PhotoA recent study has determined that several artificial sweeteners -- all of which are approved by the Food and Drug Administration (FDA) -- are toxic to consumers’ digestive systems.

The sweeteners, which included aspartame, acesulfame potassium-K, neotame, advantame, saccharine, and sucralose, and 10 sports supplements that contain these flavors, have gained popularity because they don’t have as much sugar. However, many people are unaware the foods and drinks they’re consuming have these sweeteners in them.

“The results of this study might help in understanding the relative toxicity of artificial sweeteners and the potential negative effects on the gut microbial community, as well as the environment,” said Professor Ariel Kushmaro, John A. Ungar chair of Biotechnology Engineering in the Stella Goldstein-Goren Department of Biotechnology Engineering.

Toxic to the digestive system

Researchers from Ben Gurion University used bioluminescent bacteria from E. coli to test the effects of the six sweeteners and the 10 sports supplements on the digestive system.

“We modified bioluminescent E. coli bacteria, which luminesce when they detect toxicants, and act as a sensing model representative of the complex microbial system,” Prof. Kushmaro said.

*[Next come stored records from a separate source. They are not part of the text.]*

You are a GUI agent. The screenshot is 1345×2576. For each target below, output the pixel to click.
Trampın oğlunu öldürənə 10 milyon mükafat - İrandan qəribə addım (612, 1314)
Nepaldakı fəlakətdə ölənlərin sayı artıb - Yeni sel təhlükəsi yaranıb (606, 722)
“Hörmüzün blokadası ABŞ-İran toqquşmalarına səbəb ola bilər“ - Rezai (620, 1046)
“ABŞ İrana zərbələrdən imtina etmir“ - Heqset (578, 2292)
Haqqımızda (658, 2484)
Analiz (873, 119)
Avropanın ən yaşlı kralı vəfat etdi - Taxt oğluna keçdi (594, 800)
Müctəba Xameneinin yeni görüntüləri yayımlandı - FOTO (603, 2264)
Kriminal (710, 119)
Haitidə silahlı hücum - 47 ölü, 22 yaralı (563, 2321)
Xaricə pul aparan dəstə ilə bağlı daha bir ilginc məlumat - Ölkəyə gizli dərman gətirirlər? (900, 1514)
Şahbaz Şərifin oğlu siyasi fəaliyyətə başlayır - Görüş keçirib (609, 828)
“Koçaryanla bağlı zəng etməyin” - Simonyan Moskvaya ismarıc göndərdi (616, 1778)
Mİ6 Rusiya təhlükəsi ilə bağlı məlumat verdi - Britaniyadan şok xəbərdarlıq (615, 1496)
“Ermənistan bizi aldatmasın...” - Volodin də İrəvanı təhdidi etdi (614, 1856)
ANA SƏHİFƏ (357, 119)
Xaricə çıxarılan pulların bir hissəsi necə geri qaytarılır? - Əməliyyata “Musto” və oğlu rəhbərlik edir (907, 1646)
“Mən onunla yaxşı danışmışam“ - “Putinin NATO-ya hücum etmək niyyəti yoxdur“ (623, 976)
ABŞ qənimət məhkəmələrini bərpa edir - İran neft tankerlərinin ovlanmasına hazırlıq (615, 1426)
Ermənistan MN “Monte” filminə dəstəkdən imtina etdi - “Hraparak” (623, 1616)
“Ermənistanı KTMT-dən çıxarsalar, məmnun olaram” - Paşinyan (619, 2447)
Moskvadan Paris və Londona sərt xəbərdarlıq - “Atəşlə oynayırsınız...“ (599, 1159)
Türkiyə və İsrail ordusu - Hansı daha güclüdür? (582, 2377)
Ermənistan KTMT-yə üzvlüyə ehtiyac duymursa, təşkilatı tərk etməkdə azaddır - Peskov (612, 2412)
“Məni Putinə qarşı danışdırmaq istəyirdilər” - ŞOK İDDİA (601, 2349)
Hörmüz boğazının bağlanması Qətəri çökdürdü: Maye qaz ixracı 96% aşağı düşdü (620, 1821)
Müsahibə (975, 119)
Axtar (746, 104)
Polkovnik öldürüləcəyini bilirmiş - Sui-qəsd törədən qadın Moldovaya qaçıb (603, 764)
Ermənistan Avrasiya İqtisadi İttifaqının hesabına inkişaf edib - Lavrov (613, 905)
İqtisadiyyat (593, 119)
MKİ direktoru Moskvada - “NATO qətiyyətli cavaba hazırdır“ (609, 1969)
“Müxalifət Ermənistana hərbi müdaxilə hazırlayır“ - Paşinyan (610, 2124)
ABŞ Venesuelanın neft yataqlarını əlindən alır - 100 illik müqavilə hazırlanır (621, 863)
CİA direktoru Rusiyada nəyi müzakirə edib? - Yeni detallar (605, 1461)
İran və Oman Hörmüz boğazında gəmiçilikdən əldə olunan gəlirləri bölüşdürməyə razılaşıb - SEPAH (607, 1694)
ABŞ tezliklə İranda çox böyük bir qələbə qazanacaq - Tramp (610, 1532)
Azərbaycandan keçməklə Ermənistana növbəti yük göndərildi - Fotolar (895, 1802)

After interacting with just one mg/ml of the sweeteners, the bacteria in the digestive system was found to be toxic.

“This is further evidence that consumption of artificial sweeteners adversely affects gut microbial activity, which can cause a wide range of health issues,” noted Prof. Kushmaro.

Artificial sweeteners making headlines

The effects artificial sweeteners have on consumers’ health continues to be a popular area of research, as many of the findings from previous studies have been inconclusive or conflicting. While many are drawn to the promise of lower calories, researchers have found some health risks associated with the flavorings.

Last April, a study found that consuming low-calorie, artificial sweetener in excess could cause your body to accumulate more fat.

“From our study, we believe that low-calorie sweeteners promote additional fat formation by allowing more glucose to enter the cells, and promotes inflammation, which may be more detrimental in obese individuals,” said Dr. Sabyasachi Sen, an Associate Professor of Medicine and Endocrinology at George Washington University, and the study’s lead researcher.

Sen was particularly concerned because these findings were more prominent in people who were already obese and consuming the low-calorie sweetener in an effort to lose weight. People with diabetes or prediabetes were also exposed to increased risk due to the increase of glucose in the cells.

However, where weight loss is concerned, a study at the end of 2016 found that in the short-term, deciding between sugary beverages and beverages with artificial sweetener produce the same result.

The researchers found that insulin levels, daily energy, and glucose levels remained the same for all 30 male participants in their trial, regardless of whether they consumed a beverage with sugar, aspartame (a plant-derived artificial sweetener), or monk fruit. The researchers believe the reason to be that the food consumed throughout the day made up for the calories not found in the artificially-sweetened beverages.

However, a key finding was the short-term nature of this study, as the researchers did point out that artificial sweeteners do affect body weight and energy levels in the long-term.